Y me cambió la vida. Ha pasado casi un año ya desde que me operé y estoy muy decidida a no volver a sentirme como antes. El dolor es como un ancla, que te condiciona el día a día y para el cual te tienes que organizar. Después de la operación, siento que esa ancla se cortó, antes tenía mi cuerpo en contención, ahora está en expansión, y lo siento sano. Incluso pude volver a pensar de nuevo en mi maternidad, antes no podía ni siquiera pensar en tener hijas o hijos con tanto dolor. Con esta libertad, literalmente me siento flotando en un mar de posibilidades, me puedo meter al agua, puedo andar en bicicleta, en patines, y eso en el corto plazo ha sido maravilloso.
Ahora mi cuerpo es mi aliado en las actividades que tanto me gusta hacer, y no mi enemigo. Eso ha significado tomar decisiones también, como por ejemplo, que sigo con anticonceptivos porque no quiero que mi endometrio crezca.
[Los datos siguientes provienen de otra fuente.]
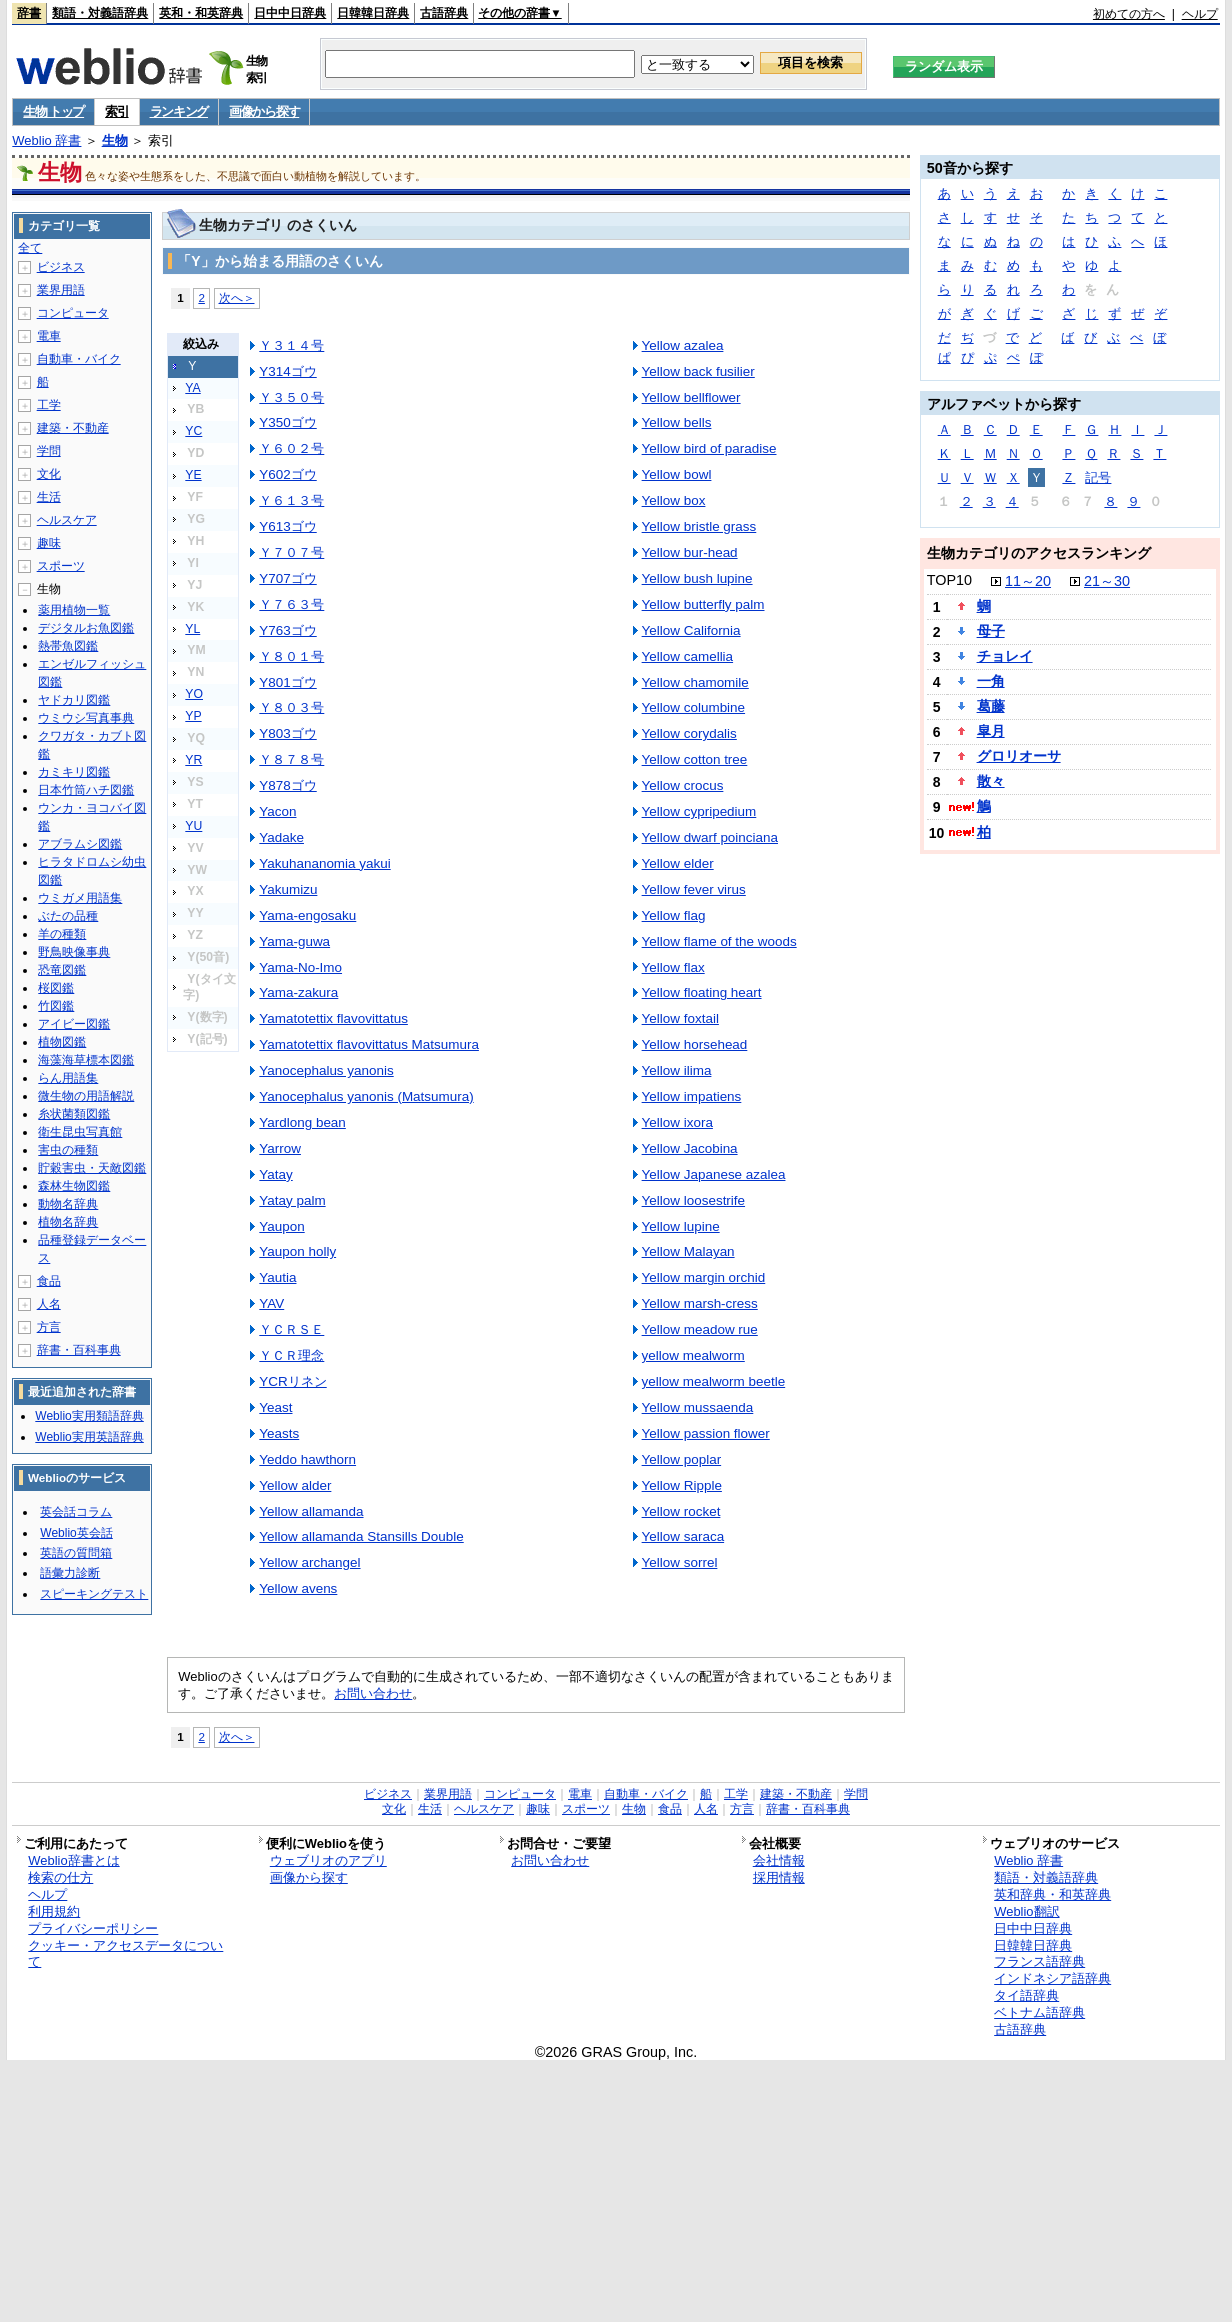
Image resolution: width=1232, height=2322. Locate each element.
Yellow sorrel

Pero más allá del camino que estoy escogiendo para tratarme, poder reflexionar sobre el apoyo que se necesita para salir adelante en esto ha sido fundamental. Durante la operación pensé mucho en cómo quería sanar, y mi reflexión fue que la sanción tiene un componente individual muy importante, pero también uno comunitario y social.
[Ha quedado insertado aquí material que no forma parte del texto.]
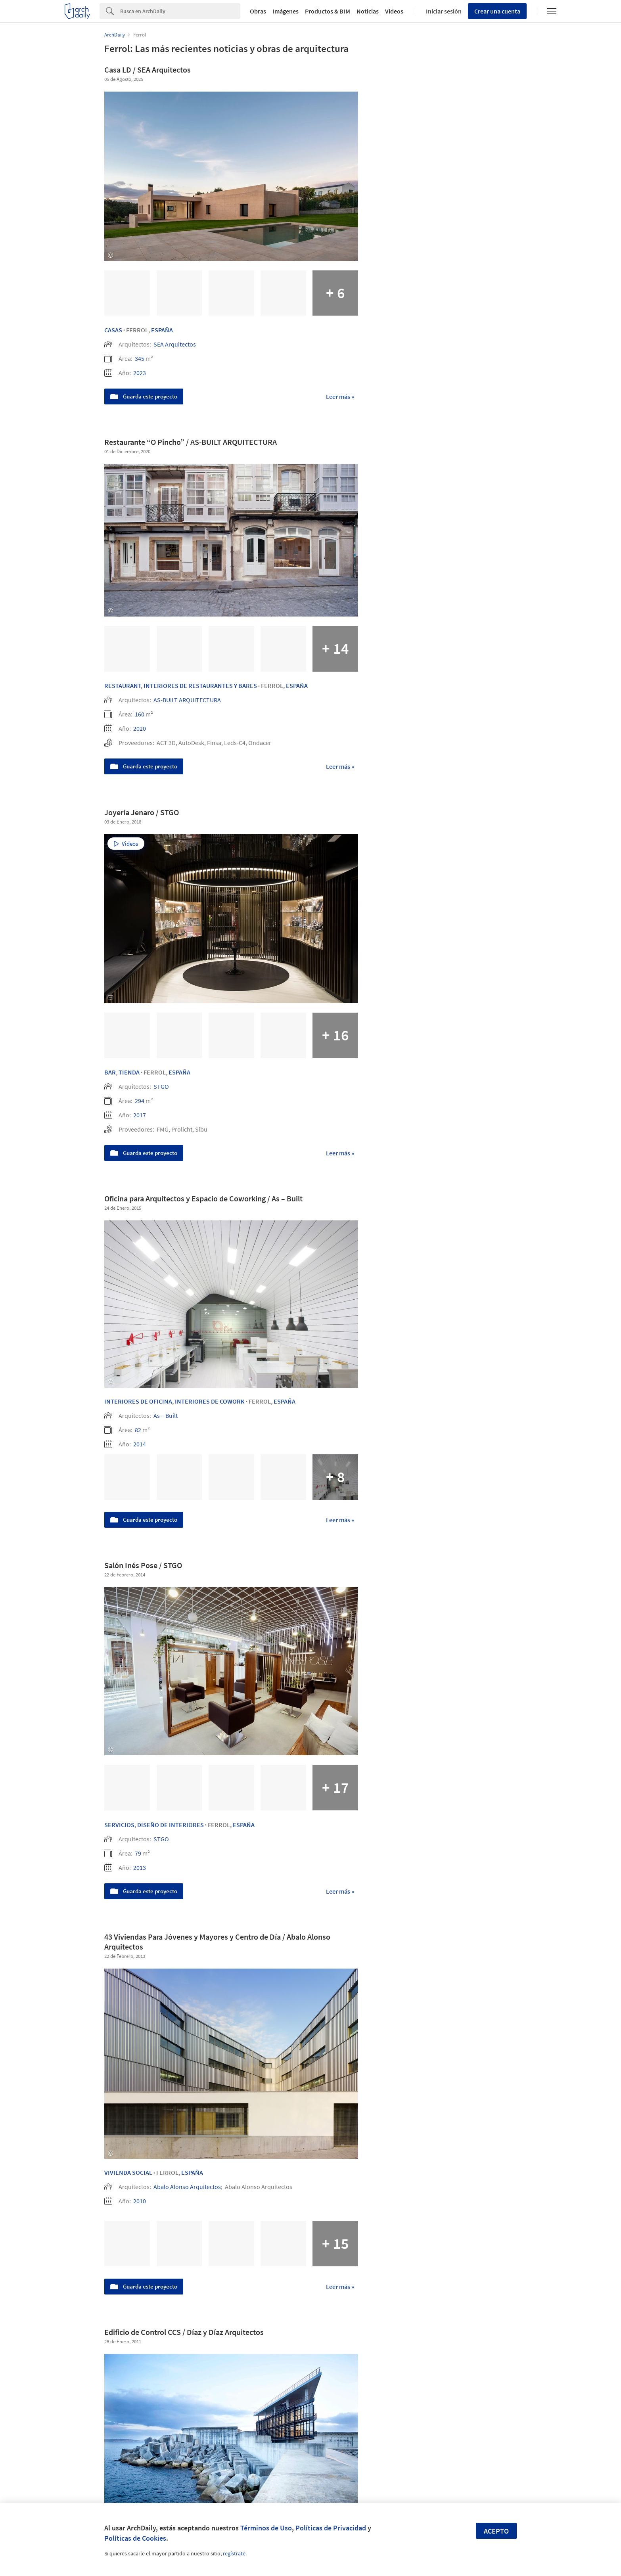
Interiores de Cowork (210, 1401)
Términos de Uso (266, 2527)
Por eso, en mi recuperación, subí a Instagram una pregunta: ‘¿Quiénes tienen endometriosis?’. Me respondieron cinco amigas. Armamos un grupo, esas amigas empezaron a conectar con otras amigas, y hoy somos 15. Es por Whatsapp, todavía no nos conocemos todas, pero solo leernos ha sido tremendamente sanador. Hay algunas que hablan más, otras menos, pero siempre hay una que engancha con otra, o que tiene el dato que la otra necesita, y hemos ido armando una base de datos sobre doctores, remedios o medicina alternativa. Ha sido una tremenda compañía de mujeres de distintas partes de Chile.
Y hoy, solo quiero seguir conectada en este espacio de acompañamiento que hemos ido creando, porque siento que realmente, nadie que puede hacer un cambio real nos ha acompañado mucho. Si es que hace algunos años no se consideraba ni siquiera la endometriosis como un diagnóstico ante el dolor, hoy por ejemplo, mi seguro no considera la operación como algo en lo que me tiene que apoyar. Y eso es tremendo. Más aún por ser esta una enfermedad crónica. Me gustaría que en comunidad, viéramos llegar el día en que los demás se den cuenta que para una mujer con endometriosis, eliminar el dolor puede cambiar su vida”.